Ein DPF ist ein Verschleissteil und der ist je nach gefahrenem Sprit, Art der Regeneration und Fahrprofil nach 80 - 180TKM voll mit Asche (nicht Russ). Muss also ersetzt oder im günstigsten Fall professionell regeneriert werden; Kosten incl. Arbeit 700 € und bis zum Vierfachen :eek: Ebenso sind bei vielen CRS2/3 Dieseln nach der Zeit die Injektoren dran: auch kein billiger Spass.
Lambdasonde(n), Einspritzdüsen bei einem Multipoint-Einspritzer und ein Kat können problemlos 300TKM halten und wenn etwas getauscht werden muss ist es deutlich günstiger zu haben.

Daher macht ein Diesel nur noch Sinn, wenn man mindestens 60TKM / Jahr fährt, denn dann ist man in drei Jahren (wenn spätestens Euro 7 kommt) 180TKM gefahren und dann ist der Restwert soweit 'runter, dass es nicht mehr weh tut, dass ein jetzt-Euro 6 Diesel dann massiven Wertverlust erfährt.

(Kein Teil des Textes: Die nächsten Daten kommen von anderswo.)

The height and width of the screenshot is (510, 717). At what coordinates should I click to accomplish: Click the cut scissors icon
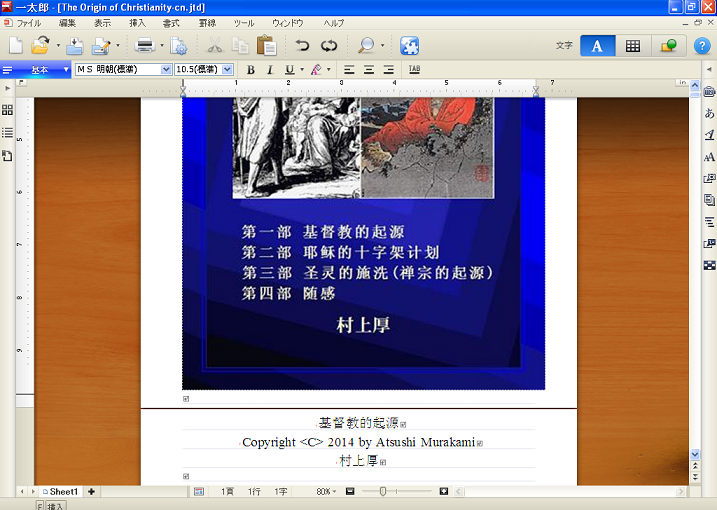pyautogui.click(x=214, y=45)
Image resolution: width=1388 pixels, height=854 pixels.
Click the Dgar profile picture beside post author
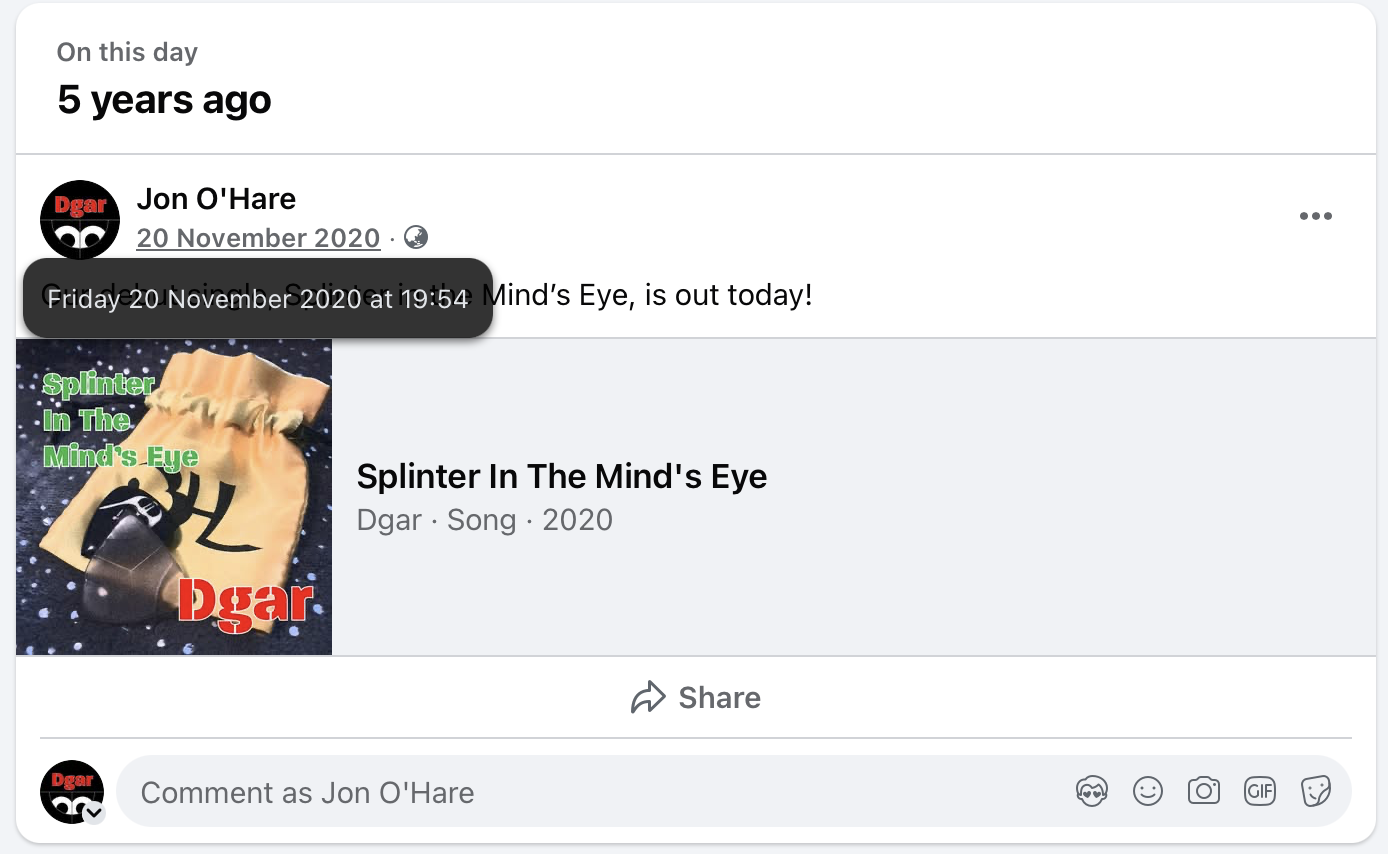tap(80, 220)
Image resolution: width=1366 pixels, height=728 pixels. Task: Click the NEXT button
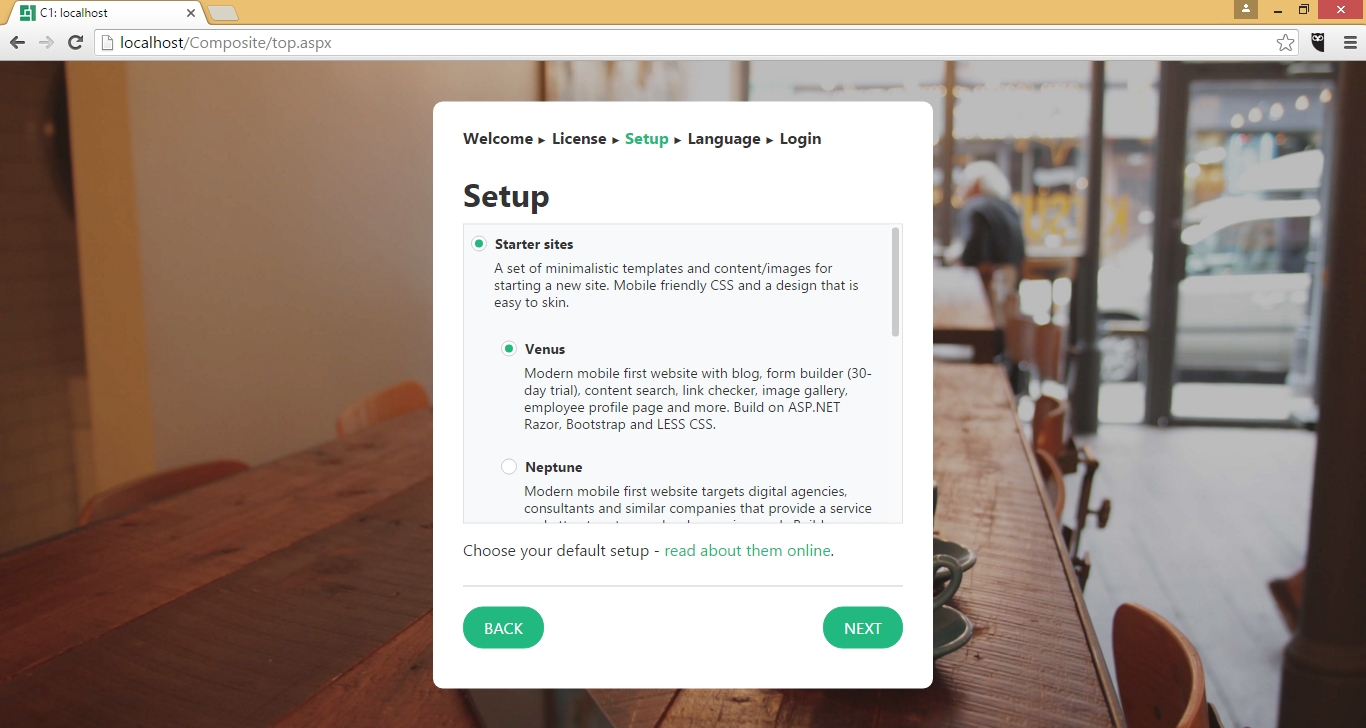click(863, 628)
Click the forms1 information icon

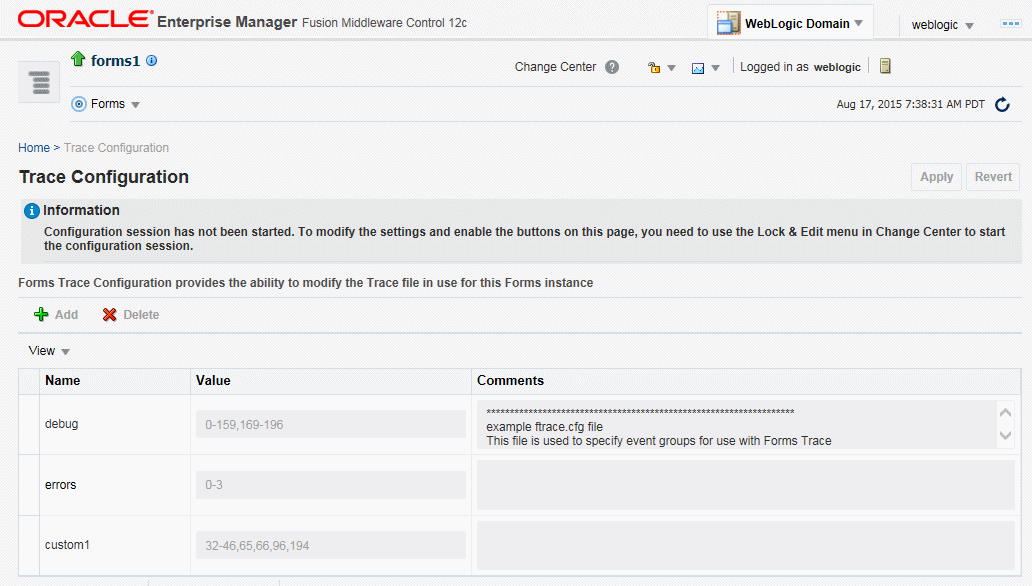click(x=151, y=61)
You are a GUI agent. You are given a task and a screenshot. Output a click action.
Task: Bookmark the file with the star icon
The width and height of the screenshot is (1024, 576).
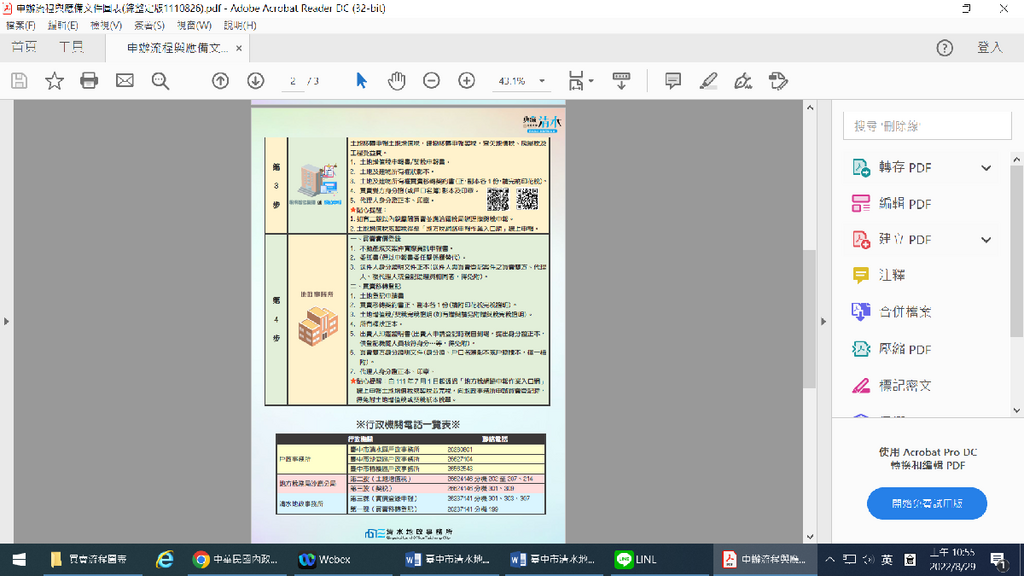[54, 81]
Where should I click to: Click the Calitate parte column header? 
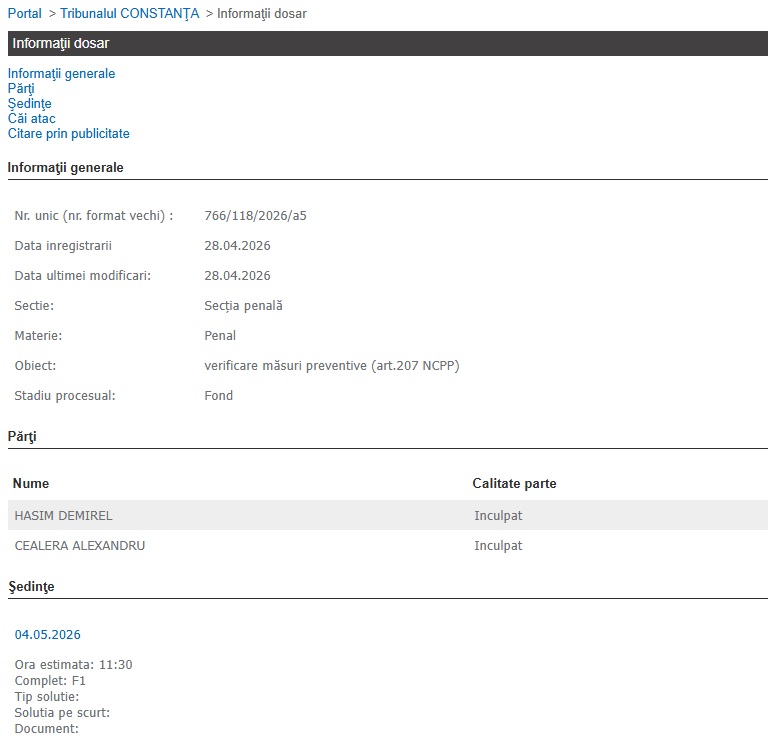tap(514, 484)
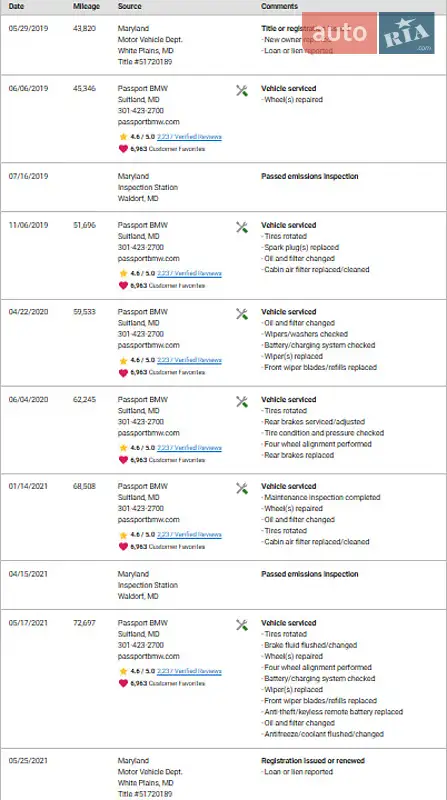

Ich kenne mehrere Chefs unterschiedlicher Autohäuser mit unterschiedlicher Marken, die ihre Verkäufer angewiesen haben den Kunden das auch genau so zu kommunizieren.
Denn wir in der Werkstatt bekommen täglich zu hören "ja, wenn ich die Zusammenhänge gewusst hätte, hätte ich mir keinen Diesel mehr gekauft".
In den Köpfen ist immer noch diese unsägliche Zahl des ADAC :wacko: im Kopf, dass sich ein Diesel schon bei 20TKM lohnt, was schon immer völliger Schmonsens war :thumbdown:

Und dass Subaru und Herr Yoshinaga selber nicht mehr an den Diesel in Europa glauben kannst Du hier lesen:
http://www.blick.ch/auto/news_n_trends/i…-id6384611.html

Zitat

Sie investierten viel in die Entwicklung eines Boxer-Diesels für Europa. Arbeiten Sie weiter daran?
Nach dem VW-Dieselskandal wandten viele Hersteller ihren Fokus weg vom Diesel hin zu Elektro- und Plug-in-Hybrid-Antrieben. Auch wir tendieren im Moment eher in diese Richtung.
So siehts leider aus :huh: - und das ist der Grund, warum auch ich mich nach über zehn Jahren Diesel jetzt für einen klassischen Sauger-Benziner ohne Direkteinspritzung entschieden habe und das obwohl ich auch jetzt noch locker 30TKM im Jahr fahre. Die Politik kann ich leider nicht ändern, aber ich versuche (fast) täglich die Kunden zumindest vor richtig teuren Fehlentscheidungen in der Zukunft abzuhalten. Klappt natürlich auch öfter nicht: es gibt Leute die seit den 1970ern immer einen Diesel gefahren haben und einfach nicht verstehen wollen, dass die Motorentechnik mit Verteilereinspritzpumpe und ein CS2/3-System kaum noch etwas gemeinsam haben und heute ein Benziner im Regelfall die deutlich unproblematischere und "verhaltensunauffälligere" Antriebsvariante ist.
"Immer wenn man die Meinung der Mehrheit teilt, ist es Zeit, sich zu besinnen."
© Mark Twain

Dieser Beitrag wurde bereits 1 mal editiert, zuletzt von »SubiBear« (23. März 2017, 10:17)


Micha2

Schüler

Beiträge: 84

Registrierungsdatum: 29. Mai 2011

  • Private Nachricht senden

32

Donnerstag, 23. März 2017, 10:51

Ich will jetzt keine Lawine lostreten oder mich auf politische Diskussionen einlassen.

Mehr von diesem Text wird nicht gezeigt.